Desabono
Cada um abona-se como pode ou como entende e ninguém tem nada com isso, mas lá que há abonos que não lembram ao diabo, lá isso há. É o caso do sr. Salgado, ex-presidente do defunto BES hoje a braços com a Justiça, que para atestar a sua idoneidade pessoal arrolou, entre outros, o sr. Silva, seu ex-empregado, a quem em tempo que já lá vão deu a (solicitada) bênção para fosse exercer como secretário-geral da UGT.

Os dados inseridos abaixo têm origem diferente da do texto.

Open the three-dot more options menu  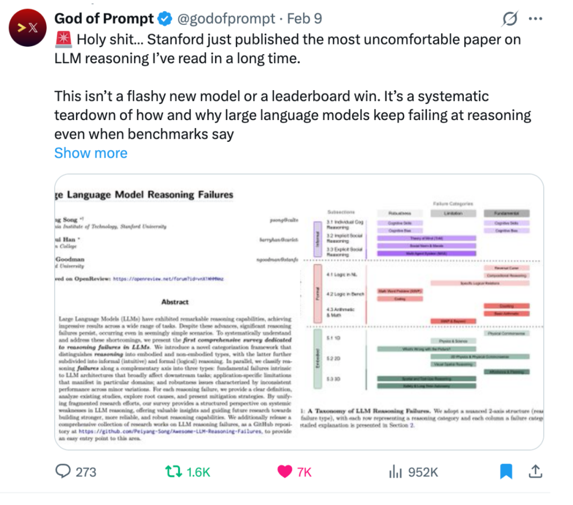pos(535,19)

Diz-se que o sr. Silva é muito apreciado como sindicalista, sobretudo pelos patrões, mas nesta hora de aperto talvez fosse mais conveniente para o sr. Salgado resguardar-se de certas afirmações levianas, tão do agrado do sr. Silva, que foi ao tribunal garantir que o homem a quem se deve o facto de até Setembro de 2016, na sequência da resolução do BES que os portugueses estão a pagar com língua de palmo, terem saído da instituição 1062 trabalhadores através de reformas antecipadas, rescisões por mútuo acordo e despedimento colectivo, esse homem, dizia-se, ter revelado sempre uma «grande sensibilidade» para com os problemas dos trabalhadores. Ou que o facto de esse homem, na circunstância o sr. Salgado, «não exercer represálias sobre dirigentes sindicais, alguns dos quais membros do PCP e que chegaram a cargos de direcção», nas palavras do sr. Silva, fosse um caso tão insólito e extravagante que até os tribunais, tal como o dirigente da UGT, devem registá-lo para a posteridade como um caso de estudo, a exigir apurada análise para tamanha e incompreensível complacência.

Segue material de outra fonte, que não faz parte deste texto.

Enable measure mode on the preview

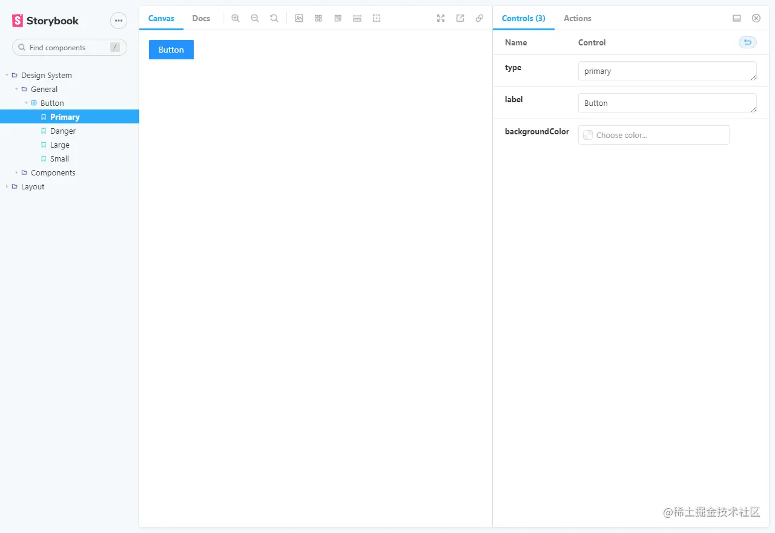coord(357,18)
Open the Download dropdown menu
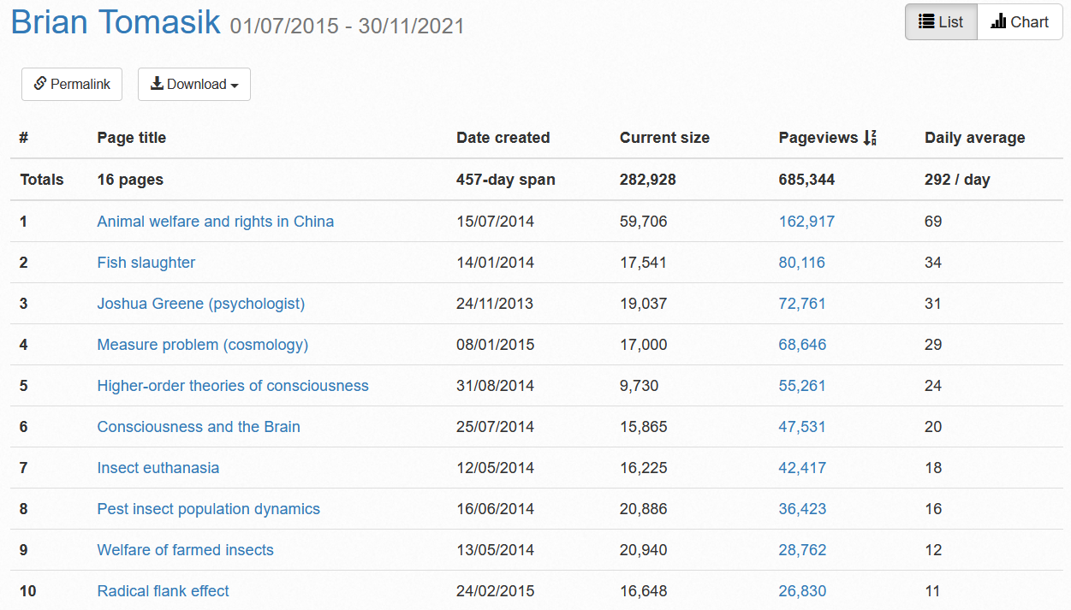 (x=194, y=84)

«Ele não é nenhum assassino, que eu saiba, se é criminoso ou não essa é uma decisão que caberá aos tribunais» diz-se que disse ainda o dito abonador sindicalista, que assim de uma penada justifica o abono e tira o cavalinho da chuva, just in case, não vá o diabo tecê-las. E para que não restassem dúvidas, o sr. Silva foi ainda à TVI garantir que só abonou a «pessoa», o «carácter» e que «tudo o resto» lhe escapou.
Num caso em que o «resto» é tudo, o sr. Silva foi igual a si próprio: desabonou-se e não abona ninguém.